Stored data:

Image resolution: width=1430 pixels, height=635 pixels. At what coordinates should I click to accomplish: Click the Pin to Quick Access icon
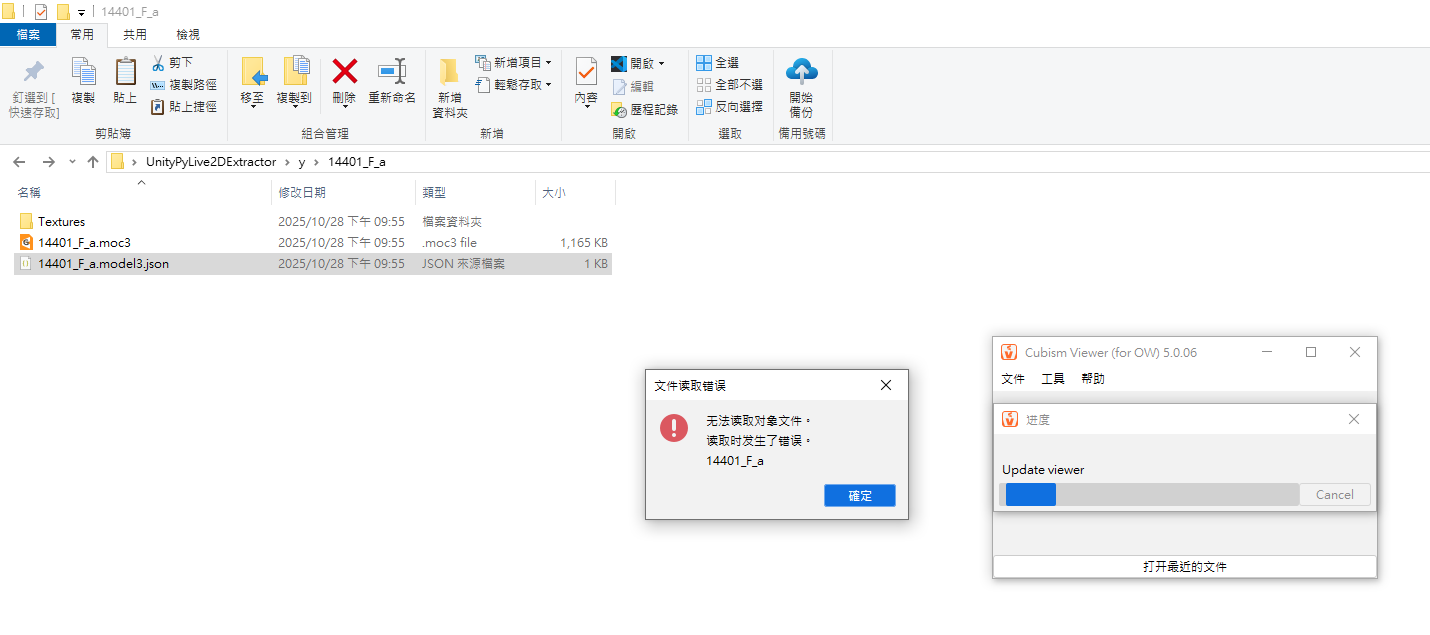tap(34, 72)
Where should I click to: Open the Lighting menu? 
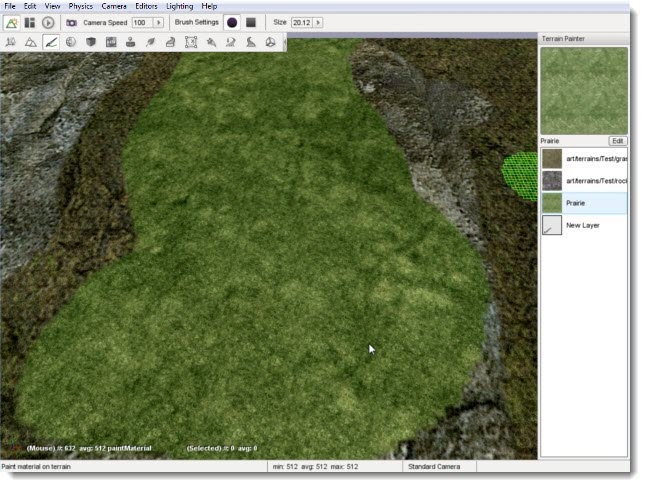180,6
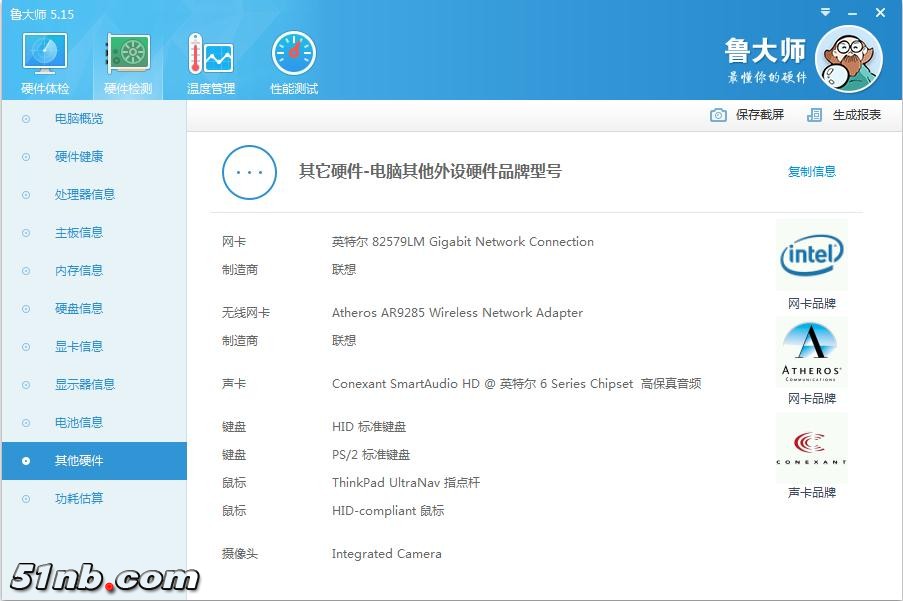
Task: Select 电脑概览 in the sidebar
Action: 79,119
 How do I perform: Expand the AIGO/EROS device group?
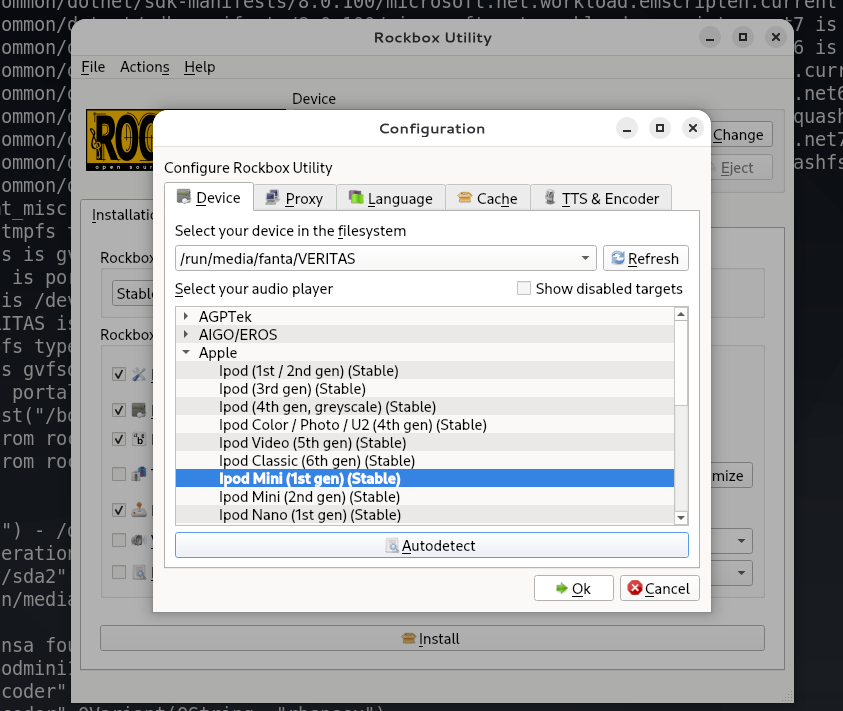[x=186, y=334]

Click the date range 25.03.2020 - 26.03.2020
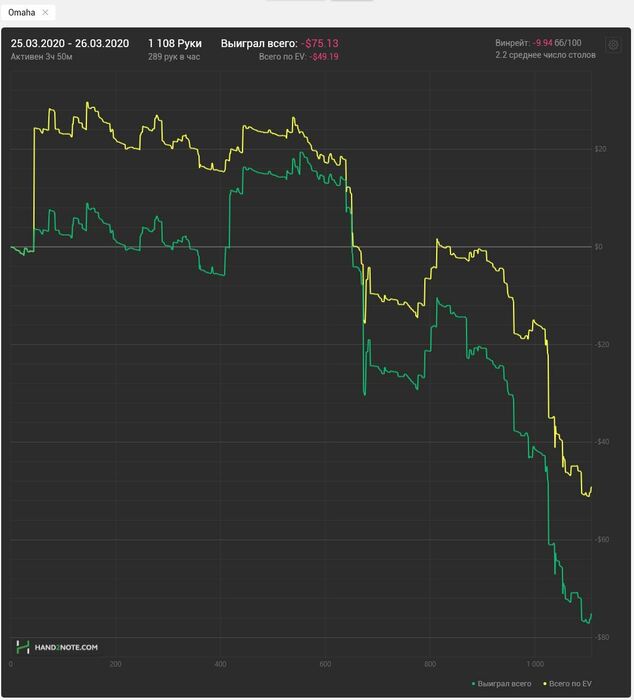[x=70, y=43]
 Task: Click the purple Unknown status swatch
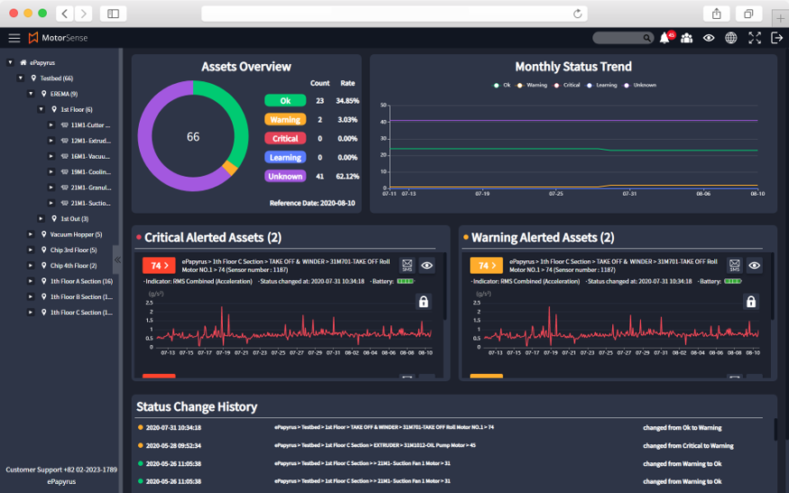click(284, 176)
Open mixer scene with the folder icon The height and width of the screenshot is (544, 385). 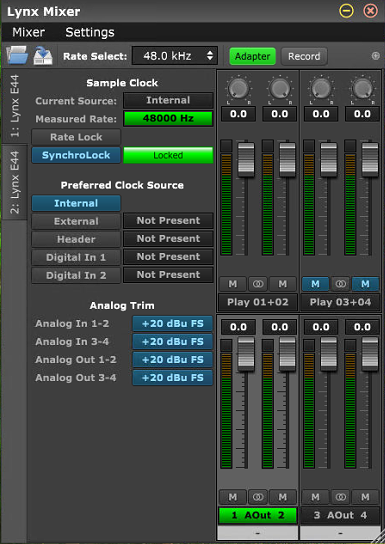(x=17, y=56)
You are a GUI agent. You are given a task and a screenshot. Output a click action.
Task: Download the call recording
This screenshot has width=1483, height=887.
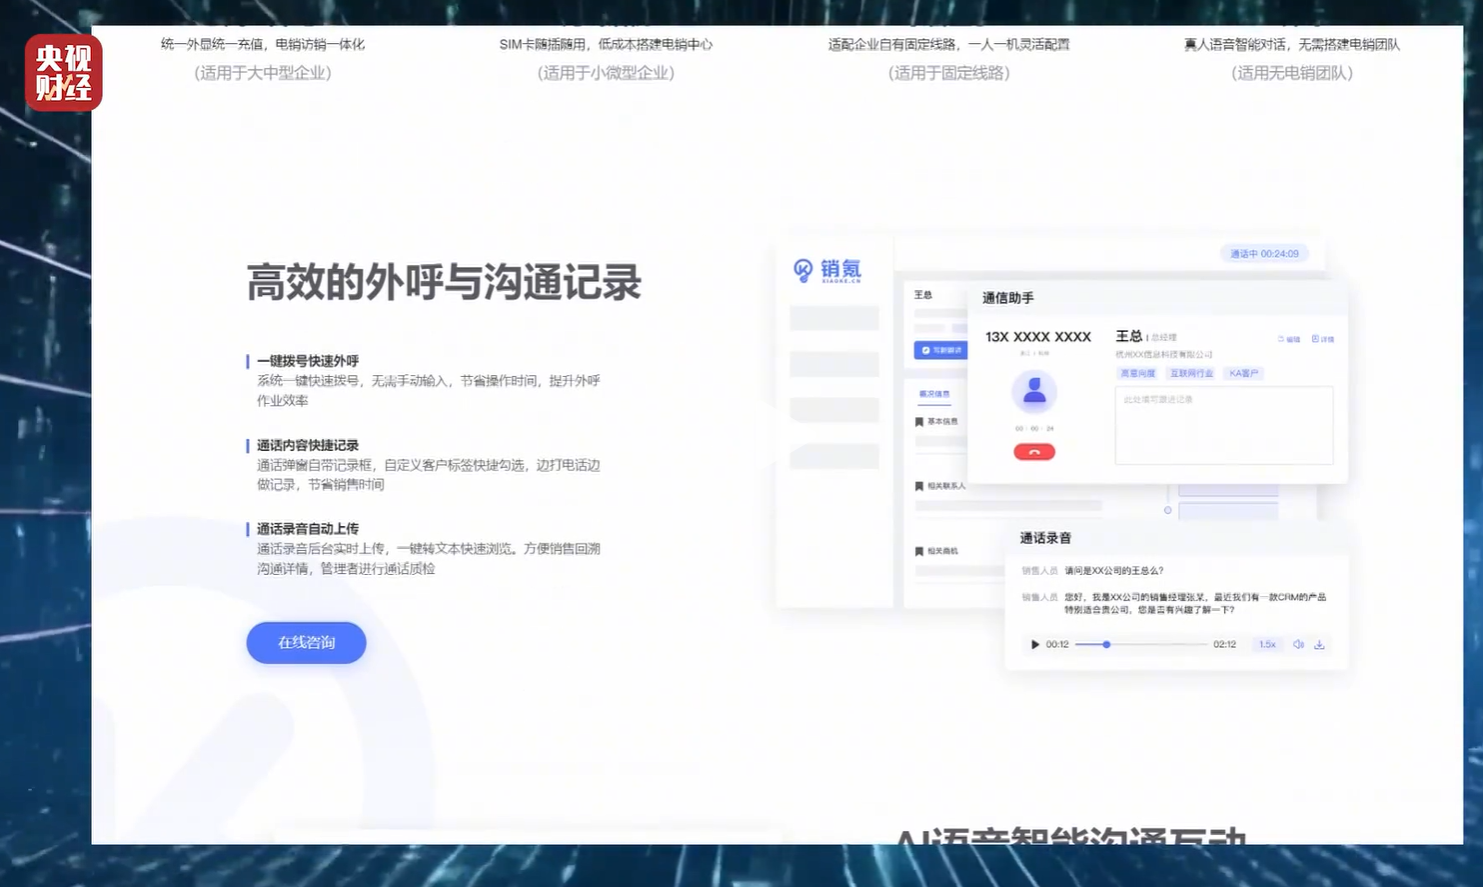[1319, 645]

## TASK DETAILS
Leave the pictures out, and copy exactly each line from the one containing "Task: Download the call recording" through the final line of the data.

## RESPONSE AREA
Task: Download the call recording
This screenshot has width=1483, height=887.
[1319, 645]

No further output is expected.